In a culture infatuated with moral relativism, we need a standard of truth. We need clarity in assessments. We need honesty.

As a Christian, I believe that the Bible reveals the truth, clarity, and honesty we need. With God as its author, the Bible shows us who Jesus Christ is...his person, his character, his will.

Read the Bible and you will find this truth: we are all sinners in need of a Savior (see Romans 3:23 and Romans 6:23).

As our society struggles to equalize everything from wages to sexual preferences, we must remember that we are all sinners in need of a Savior.

The greatest need is not for...

  • marriage equality (recent SCOTUS decision)
  • wage equality ($15 minimum wage in California)
  • talent equality (all the technology used in a recording studio)
  • opportunity equality (immigration reform).
The greatest need is for a Savior and the realization that we are all equally in need of a Savior. Can we look at every other person on the planet and see that we are all equal?

A Southern Baptist pastor needs a Savior just as much as an atheist does.

A Republican needs a Savior just as much as a Democrat does.

A capitalist needs a Savior just as much as a socialist does.

A CEO needs a Savior just as much as an entry-level clerk does.

An American needs a Savior just as much as an Asian does.

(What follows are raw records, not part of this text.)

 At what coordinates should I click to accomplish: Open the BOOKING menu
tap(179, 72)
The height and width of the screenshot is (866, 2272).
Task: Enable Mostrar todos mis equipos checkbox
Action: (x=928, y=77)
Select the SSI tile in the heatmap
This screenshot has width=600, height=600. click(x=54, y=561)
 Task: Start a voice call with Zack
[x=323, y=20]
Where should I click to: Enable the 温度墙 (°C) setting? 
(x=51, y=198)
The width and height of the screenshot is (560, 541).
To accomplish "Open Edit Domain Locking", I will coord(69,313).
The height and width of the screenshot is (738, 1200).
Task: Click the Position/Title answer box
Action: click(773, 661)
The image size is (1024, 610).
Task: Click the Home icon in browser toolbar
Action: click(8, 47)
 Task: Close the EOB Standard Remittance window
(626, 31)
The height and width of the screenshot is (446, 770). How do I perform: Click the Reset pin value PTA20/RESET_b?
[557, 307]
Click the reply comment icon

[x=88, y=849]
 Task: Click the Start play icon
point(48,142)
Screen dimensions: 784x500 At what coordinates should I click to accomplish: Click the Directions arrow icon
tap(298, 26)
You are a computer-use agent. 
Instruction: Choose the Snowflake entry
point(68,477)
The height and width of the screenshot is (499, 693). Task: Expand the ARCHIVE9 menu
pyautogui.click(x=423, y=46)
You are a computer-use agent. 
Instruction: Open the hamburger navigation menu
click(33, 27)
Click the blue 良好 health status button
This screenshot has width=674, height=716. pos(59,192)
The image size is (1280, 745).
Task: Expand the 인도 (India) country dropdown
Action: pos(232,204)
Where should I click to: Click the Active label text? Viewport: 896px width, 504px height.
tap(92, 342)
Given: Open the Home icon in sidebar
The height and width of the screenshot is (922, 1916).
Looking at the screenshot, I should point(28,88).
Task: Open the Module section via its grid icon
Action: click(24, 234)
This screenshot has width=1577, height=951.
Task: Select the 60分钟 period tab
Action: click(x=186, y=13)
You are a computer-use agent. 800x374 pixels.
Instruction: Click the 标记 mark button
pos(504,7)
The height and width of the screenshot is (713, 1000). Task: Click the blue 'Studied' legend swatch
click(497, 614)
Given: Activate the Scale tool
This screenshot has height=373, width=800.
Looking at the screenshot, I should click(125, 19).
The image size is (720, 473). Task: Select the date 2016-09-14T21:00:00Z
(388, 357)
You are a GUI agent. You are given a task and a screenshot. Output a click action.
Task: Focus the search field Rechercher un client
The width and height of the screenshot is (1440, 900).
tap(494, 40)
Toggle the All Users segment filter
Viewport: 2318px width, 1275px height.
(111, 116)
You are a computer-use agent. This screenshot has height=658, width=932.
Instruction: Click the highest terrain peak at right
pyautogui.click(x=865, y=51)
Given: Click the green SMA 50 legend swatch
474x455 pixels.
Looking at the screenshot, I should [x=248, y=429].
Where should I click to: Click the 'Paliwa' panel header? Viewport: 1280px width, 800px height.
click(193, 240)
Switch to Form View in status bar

A heterosexual needs a Savior just as much as a homosexual does.

I need a Savior just as much as you do. You need a Savior just as much as everyone else does.

The Great Equality Debate should begin and end with realizing we are equally guilty of sin, equally in need of a Savior, equally loved by God, equally died for by Jesus, equally reconciled to God when we believe in and follow Jesus.

My friend Mark Lanier wrote a song entitled "The Ground Is Level." Here's a link to it.

We are all sinners in need of a Savior. All other inequalities can distract those who have the Good News from sharing it with those who need to hear it. All other inequalities can distract those who need to hear the Good News from seeing their greatest need, greatest opportunity, and greatest gift.

Only one difference matters. Only one distinction separates people. Those who believe in and follow Jesus Christ will spend eternity in heaven; those who reject Jesus Christ will spend eternity in hell.

But until we die we all stand on level ground at the cross: sinners in need of a Savior.